I’m a busy clinician. I have the guts of 300 patients on my books at any one time. I make a lot of decisions; some without much time to make them; some with potentially serious consequences. All you have in your clinical practice is your ability to think through a decision. If you can’t trust your thinking, where are you? Knowing how wrong you can be is unmooring. You can easily run into crises of confidence when you are hyper-aware of your fallibility.

So how do we know we are making the right decisions?

We have to trust ourselves, up to a point, and trust those around us. We have to ask our teams how we are doing, and I do this to a degree that I worry might annoy my team. (“Oh Jesus get on with it.”) The occupational therapists, social worker, psychologist, and nurses on my team are well able to tell me when they think I’m wrong. I rely hugely on that.

I ask my trainees to tell me what they think of the plan I just put together. Some look perplexed – why are you asking me? – and some get it. Consultants have the final call – we are the people on the team who need to be OK with every decision anyone makes – but we need help. In avoiding overconfidence you have to have the confidence to ask for honest feedback, and hope that it is forthcoming.

And you rely on your patients as much as you rely on your colleagues. You have to trust your patients and their families to tell you what they really think and to co-design their care with you. My favourite words to write in a chart (after “Mood subjectively ‘grand'”) are “We agreed the following”. There’s something so reassuring about that.
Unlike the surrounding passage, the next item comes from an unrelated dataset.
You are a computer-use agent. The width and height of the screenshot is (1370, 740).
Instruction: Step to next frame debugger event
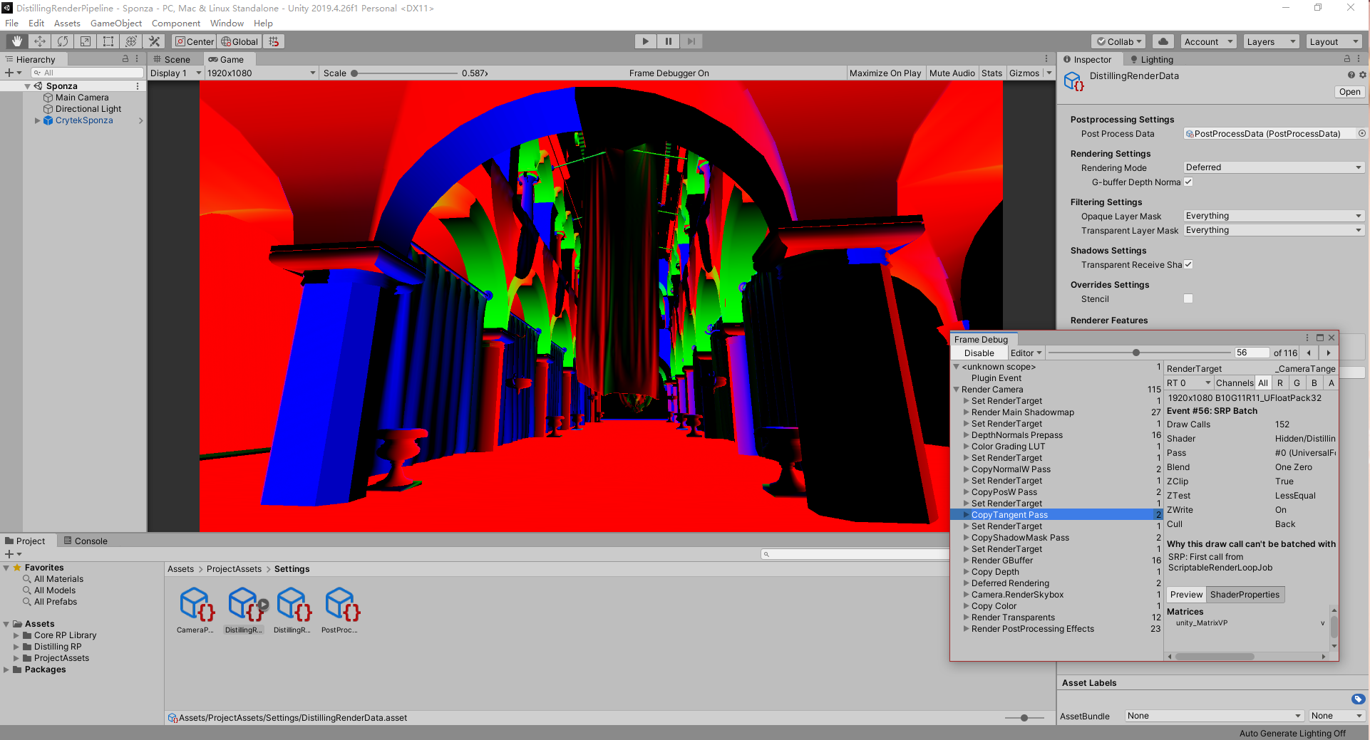[x=1328, y=353]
The more I go on the more I’ve realised that external assurances aren’t enough. You need a solid underlying principle if you want to be confident that you are doing the right thing by your patients. You need bedrock. This probably seems obvious. But I don’t remember being trained to have such a principle in college, or in basic or senior training.

And it’s back to Kurt Vonnegut, and I think it’s kindness.

Kindness is not talked about too much in medicine or psychiatry right now. It’s a little paternalistic and probably embarrassing. But kindness, I think, anchors you. How far wrong can you really go? If you are a clinician focused on being kind you are not focused on your own ego. You won’t make the mistakes we make for not allowing ourselves to be wrong. You were wrong. So what? Get over yourself. As Neal Maskrey wrote in the BMJ in 2013 in a beautiful blog postThe Importance of Kindness, “it isn’t about you… it’s about them”.

Aspring to kindness also sounds self-righteous. But you can aspire to be kind and know that you won’t, obviously, manage it. Maskrey quoted the late American novelist David Foster Wallace: “It’s hard, it takes will and mental effort, and if you’re like me some days you won’t be able to do it, or you just flat-out won’t want to.”

A practical approach could work as follows. If you’re practising medicine, or psychiatry, and you feel like being kind or compassionate, go for it. It’s easy when you’re feeling it. And if you’re practising medicine, or psychiatry, and you don’t feel compassionate – do it anyway. Behave as if you were feeling compassionate. Make the effort. You know what you’d do if you were feeling compassionate – so do it.

David Foster Wallace knew that kindness doesn’t always come easy, but, still, he said, “Most days, if you give yourself a choice, you can choose to look differently”. Maskrey replied: “I’m trying David, every day I’m trying”.